More Sophisticated Accounts
The Payments Pro option is very popular with small- to medium-sized enterprises that reap annual sales up to $5 million, said Gorman. It allows the business to get a traditional merchant account -- like the Premier or Business -- and to accept credit card payments on the merchant's site rather than PayPal's page. There is a $30 monthly fee for this service.
PayPal Express Checkout provides a more sophisticated integration with a vendor's Web site. The main difference is that a retailer's customer doesn't finish a transaction on the PayPal site -- he or she is sent back to the original site that is selling the goods.
Gorman noted that PayPal works with airline site Southwest.com and book retailer Barnesandnoble.com and is able to serve firms' of any size and complexity.
Todd Sanders, owner of Web-design firm Locus Graphic in Pittsburgh, works with small businesses across the country and has been recommending PayPal to clients.
He likes the service for companies selling a couple of items, tickets to events or for fundraisers.
"It doesn't work for all solutions ... like if you're selling a lot of things or a large inventory," he said.
But PayPal is a great tool for many small businesses "because they generally are protected from transaction liability issues because PayPal stores the credit card info, not the client," said Sanders.

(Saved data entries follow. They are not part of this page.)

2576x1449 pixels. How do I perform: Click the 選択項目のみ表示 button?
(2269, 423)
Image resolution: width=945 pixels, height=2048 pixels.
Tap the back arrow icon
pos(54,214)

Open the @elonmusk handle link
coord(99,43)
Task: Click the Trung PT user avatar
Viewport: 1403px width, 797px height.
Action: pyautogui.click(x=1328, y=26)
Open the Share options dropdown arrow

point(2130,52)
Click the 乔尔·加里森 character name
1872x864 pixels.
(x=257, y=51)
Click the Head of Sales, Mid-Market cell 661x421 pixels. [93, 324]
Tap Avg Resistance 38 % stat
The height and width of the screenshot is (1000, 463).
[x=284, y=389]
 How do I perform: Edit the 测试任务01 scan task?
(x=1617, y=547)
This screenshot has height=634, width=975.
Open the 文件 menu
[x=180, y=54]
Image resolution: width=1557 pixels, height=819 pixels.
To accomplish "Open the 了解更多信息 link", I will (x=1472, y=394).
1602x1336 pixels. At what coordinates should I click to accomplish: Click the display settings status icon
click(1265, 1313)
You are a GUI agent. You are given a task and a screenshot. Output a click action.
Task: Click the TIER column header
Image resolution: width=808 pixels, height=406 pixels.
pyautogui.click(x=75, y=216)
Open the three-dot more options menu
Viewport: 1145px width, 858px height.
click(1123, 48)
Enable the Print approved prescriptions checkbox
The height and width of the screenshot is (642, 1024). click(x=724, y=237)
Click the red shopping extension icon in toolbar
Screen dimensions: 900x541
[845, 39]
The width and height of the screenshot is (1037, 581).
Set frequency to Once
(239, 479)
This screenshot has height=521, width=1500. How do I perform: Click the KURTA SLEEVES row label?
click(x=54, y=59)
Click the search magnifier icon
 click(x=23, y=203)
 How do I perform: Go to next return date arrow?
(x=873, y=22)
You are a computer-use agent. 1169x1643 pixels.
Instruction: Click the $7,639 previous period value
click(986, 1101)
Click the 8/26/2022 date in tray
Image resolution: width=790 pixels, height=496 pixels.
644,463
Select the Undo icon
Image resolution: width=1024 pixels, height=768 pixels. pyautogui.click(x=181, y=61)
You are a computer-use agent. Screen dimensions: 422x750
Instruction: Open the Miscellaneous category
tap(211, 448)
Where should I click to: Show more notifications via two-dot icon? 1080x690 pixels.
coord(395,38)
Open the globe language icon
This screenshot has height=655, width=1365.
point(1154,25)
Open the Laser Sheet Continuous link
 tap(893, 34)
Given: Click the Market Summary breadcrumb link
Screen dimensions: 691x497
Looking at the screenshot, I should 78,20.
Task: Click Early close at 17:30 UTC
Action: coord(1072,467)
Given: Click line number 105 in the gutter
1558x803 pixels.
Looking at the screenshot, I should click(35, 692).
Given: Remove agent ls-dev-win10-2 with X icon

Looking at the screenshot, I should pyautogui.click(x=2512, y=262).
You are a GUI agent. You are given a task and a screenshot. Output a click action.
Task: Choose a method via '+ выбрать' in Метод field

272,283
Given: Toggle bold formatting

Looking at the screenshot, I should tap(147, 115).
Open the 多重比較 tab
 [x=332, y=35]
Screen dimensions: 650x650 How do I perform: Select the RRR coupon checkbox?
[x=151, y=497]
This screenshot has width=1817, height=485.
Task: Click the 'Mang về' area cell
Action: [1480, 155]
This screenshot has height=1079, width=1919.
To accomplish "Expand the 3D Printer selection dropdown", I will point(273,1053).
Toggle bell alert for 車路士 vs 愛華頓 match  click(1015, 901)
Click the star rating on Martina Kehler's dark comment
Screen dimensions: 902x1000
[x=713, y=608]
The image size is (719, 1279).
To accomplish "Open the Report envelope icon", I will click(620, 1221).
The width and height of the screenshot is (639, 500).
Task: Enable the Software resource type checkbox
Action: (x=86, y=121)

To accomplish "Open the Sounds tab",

If a small business wants to develop a Web site with an online shopping cart and does not use PayPal, Sanders said a micro enterprise could spend up to $400 on security certificates from secure transaction companies VeriSign or Thawte.
Lastly, "if I was going to build a shopping cart for someone, I'd have to get the bank involved," said Sanders. "Each bank has a different system and [as the Web designer] I'd have to find out how the bank wanted the money passed to them."
A customized shopping cart may cost somewhere around $2,000 for a small firm while a simple Web script Sanders said he'd write for a PayPal cart might cost his client as low as $100.
PayPal makes it very easy for a designer to create a simple programming script to create pull-down menus that pass information onto PayPal, according to Sanders.
Sanders designed the Web site for a local music group that sells tickets to its concerts via PayPal. "In that case it made sense, but I'm working with a jewelry store right now that wants to sell some 50 items online and we're not going with PayPal. We're going to have to do a custom shopping cart."
PayPal had a poor reputation for several years and the consumer backlash largely was because the San Jose, Calif.-based company forced a user to sign up for its PayPal payment system if the user also wanted to use credit card payments as well. It no longer requires that.
However, Sanders notes that there is some advantage to using PayPal's own system rather than payments to the four credit card companies that it accepts. "Many people don't want to put their credit card numbers online and PayPal's virtual credit card system allows a more cautious user to get around that."
"What's important in working with a Web designer and programmer in setting up your PayPal system is being clear upfront how items are going to be sold and how you want them listed," said Sanders.
Gorman recommends that a small business work with a designer or shopping cart provider, especially if they already have an established relationship. She also noted that PayPal offers a toll-free number, 1-888-847-2747, and an online developer center with comprehensive documentation and guides.
"Our aim is to get people up and running with PayPal within a couple of hours," said Gorman. "A lot of small businesses like to use our services because we have 153 million accounts worldwide and that really opens up a global market for really small merchants like sole proprietors."